▶ PROVIDED RECORDS
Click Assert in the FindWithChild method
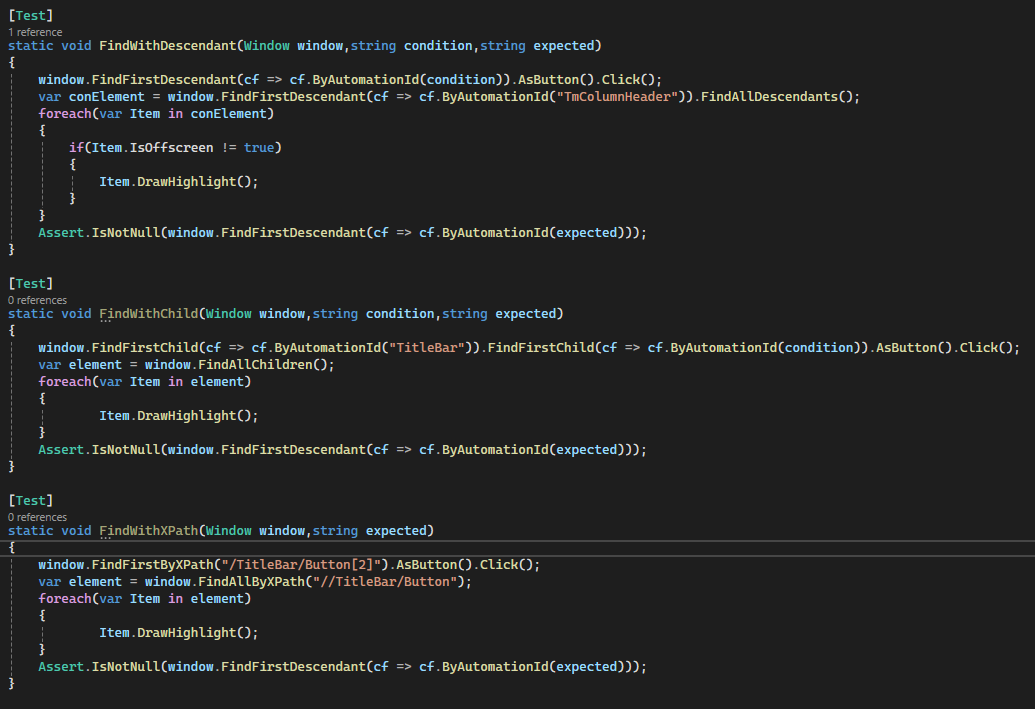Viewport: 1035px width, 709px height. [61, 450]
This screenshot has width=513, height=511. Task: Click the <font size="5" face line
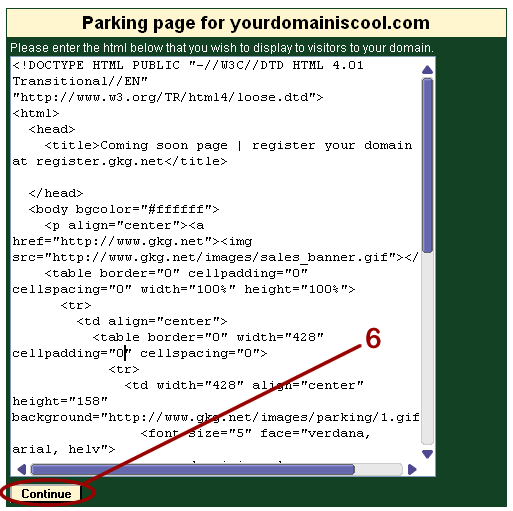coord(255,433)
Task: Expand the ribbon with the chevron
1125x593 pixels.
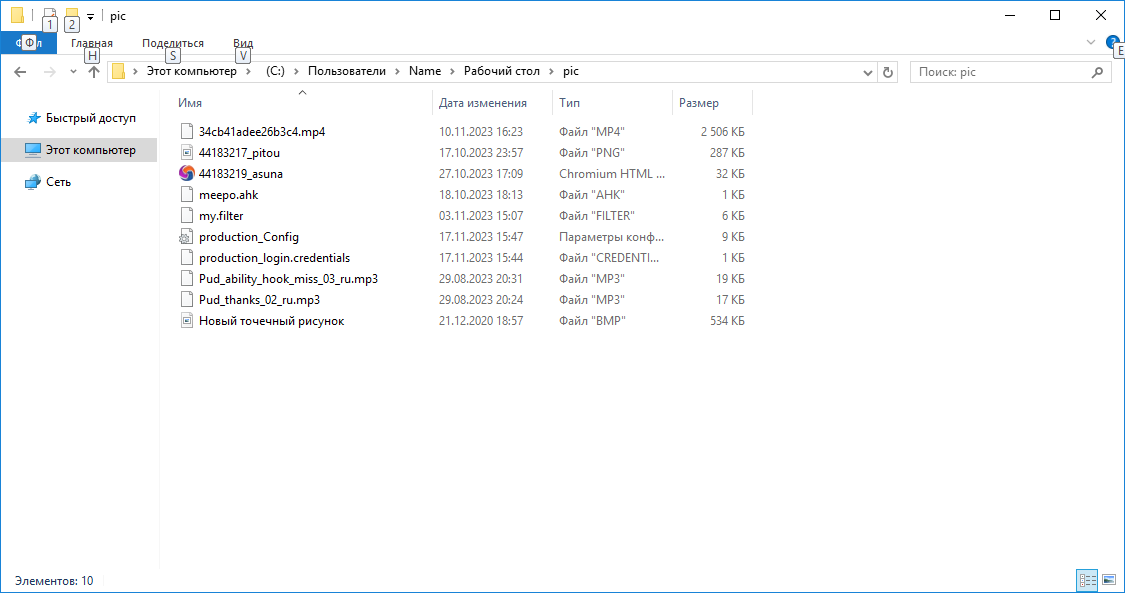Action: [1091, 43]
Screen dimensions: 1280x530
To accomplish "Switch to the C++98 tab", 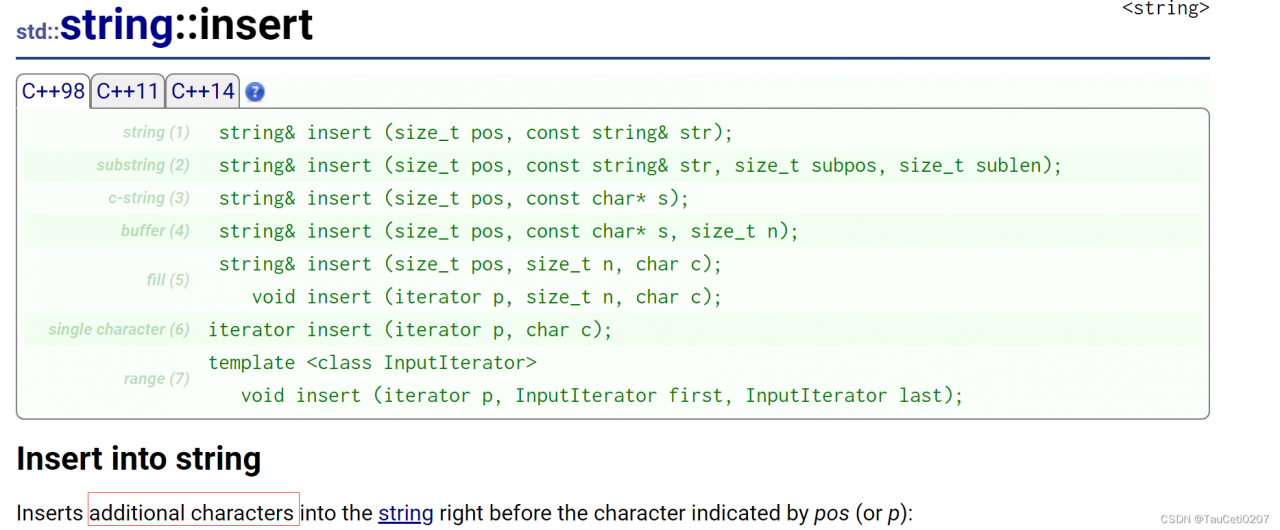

▶ DIRECTIONS FOR THIS TASK
Write out verbatim the lines from the one containing "Screen dimensions: 1280x530" through the last line of the listing above, and no other lines; omit pictures.

▶ EXERCISE RESULT
Screen dimensions: 1280x530
To accomplish "Switch to the C++98 tab", 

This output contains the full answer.